Please print exactly the line containing "This screenshot has height=406, width=1541." and every line after it to the end of the records below, and nothing more.

☆ ☆ ☆ ☆

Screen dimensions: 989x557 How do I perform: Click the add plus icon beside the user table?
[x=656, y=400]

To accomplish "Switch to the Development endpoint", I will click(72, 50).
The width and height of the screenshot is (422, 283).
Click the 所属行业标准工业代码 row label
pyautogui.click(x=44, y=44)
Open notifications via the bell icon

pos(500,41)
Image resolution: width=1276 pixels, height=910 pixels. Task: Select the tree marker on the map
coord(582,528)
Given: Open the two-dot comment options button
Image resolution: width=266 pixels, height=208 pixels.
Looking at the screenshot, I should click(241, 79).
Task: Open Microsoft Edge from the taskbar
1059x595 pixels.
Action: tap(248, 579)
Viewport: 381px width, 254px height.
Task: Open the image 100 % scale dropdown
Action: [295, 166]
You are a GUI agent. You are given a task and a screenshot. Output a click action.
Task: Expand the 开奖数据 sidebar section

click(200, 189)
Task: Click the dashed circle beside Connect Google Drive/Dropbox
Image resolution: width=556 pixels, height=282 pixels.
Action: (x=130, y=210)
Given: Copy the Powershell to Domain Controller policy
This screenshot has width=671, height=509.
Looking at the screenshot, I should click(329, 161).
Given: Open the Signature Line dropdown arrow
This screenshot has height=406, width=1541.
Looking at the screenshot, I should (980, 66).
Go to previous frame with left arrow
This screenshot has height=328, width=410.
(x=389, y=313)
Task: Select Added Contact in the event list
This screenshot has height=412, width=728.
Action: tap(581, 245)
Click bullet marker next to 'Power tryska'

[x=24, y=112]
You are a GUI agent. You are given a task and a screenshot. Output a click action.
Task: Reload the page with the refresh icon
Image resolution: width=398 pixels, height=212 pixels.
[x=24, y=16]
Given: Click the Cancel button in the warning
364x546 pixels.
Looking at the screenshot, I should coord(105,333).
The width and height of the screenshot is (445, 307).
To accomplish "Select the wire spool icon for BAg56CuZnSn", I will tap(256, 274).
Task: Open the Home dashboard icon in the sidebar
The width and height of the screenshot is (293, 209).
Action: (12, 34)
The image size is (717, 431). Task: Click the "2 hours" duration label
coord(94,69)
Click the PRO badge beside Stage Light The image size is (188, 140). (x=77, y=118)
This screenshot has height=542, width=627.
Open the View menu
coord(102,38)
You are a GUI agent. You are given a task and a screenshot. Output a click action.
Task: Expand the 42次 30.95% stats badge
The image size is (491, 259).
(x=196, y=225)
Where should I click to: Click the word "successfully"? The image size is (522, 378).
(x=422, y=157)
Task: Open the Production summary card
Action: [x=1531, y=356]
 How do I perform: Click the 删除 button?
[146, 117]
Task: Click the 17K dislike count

☆ ☆ ☆ ☆

RESULT
This screenshot has height=406, width=1541.
Looking at the screenshot, I should (980, 66).
Go to previous frame with left arrow
This screenshot has height=328, width=410.
(x=389, y=313)
Task: Select Added Contact in the event list
This screenshot has height=412, width=728.
Action: tap(581, 245)
Click bullet marker next to 'Power tryska'

[x=24, y=112]
You are a GUI agent. You are given a task and a screenshot. Output a click action.
Task: Reload the page with the refresh icon
Image resolution: width=398 pixels, height=212 pixels.
[x=24, y=16]
Given: Click the Cancel button in the warning
364x546 pixels.
Looking at the screenshot, I should coord(105,333).
The width and height of the screenshot is (445, 307).
To accomplish "Select the wire spool icon for BAg56CuZnSn", I will tap(256, 274).
Task: Open the Home dashboard icon in the sidebar
The width and height of the screenshot is (293, 209).
Action: (12, 34)
The image size is (717, 431). Task: Click the "2 hours" duration label
coord(94,69)
Click the PRO badge beside Stage Light The image size is (188, 140). (x=77, y=118)
This screenshot has height=542, width=627.
Open the View menu
coord(102,38)
You are a GUI agent. You are given a task and a screenshot. Output a click action.
Task: Expand the 42次 30.95% stats badge
The image size is (491, 259).
(x=196, y=225)
Where should I click to: Click the word "successfully"? The image size is (522, 378).
(x=422, y=157)
Task: Open the Production summary card
Action: [x=1531, y=356]
 How do I perform: Click the 删除 button?
[146, 117]
Task: Click the 17K dislike count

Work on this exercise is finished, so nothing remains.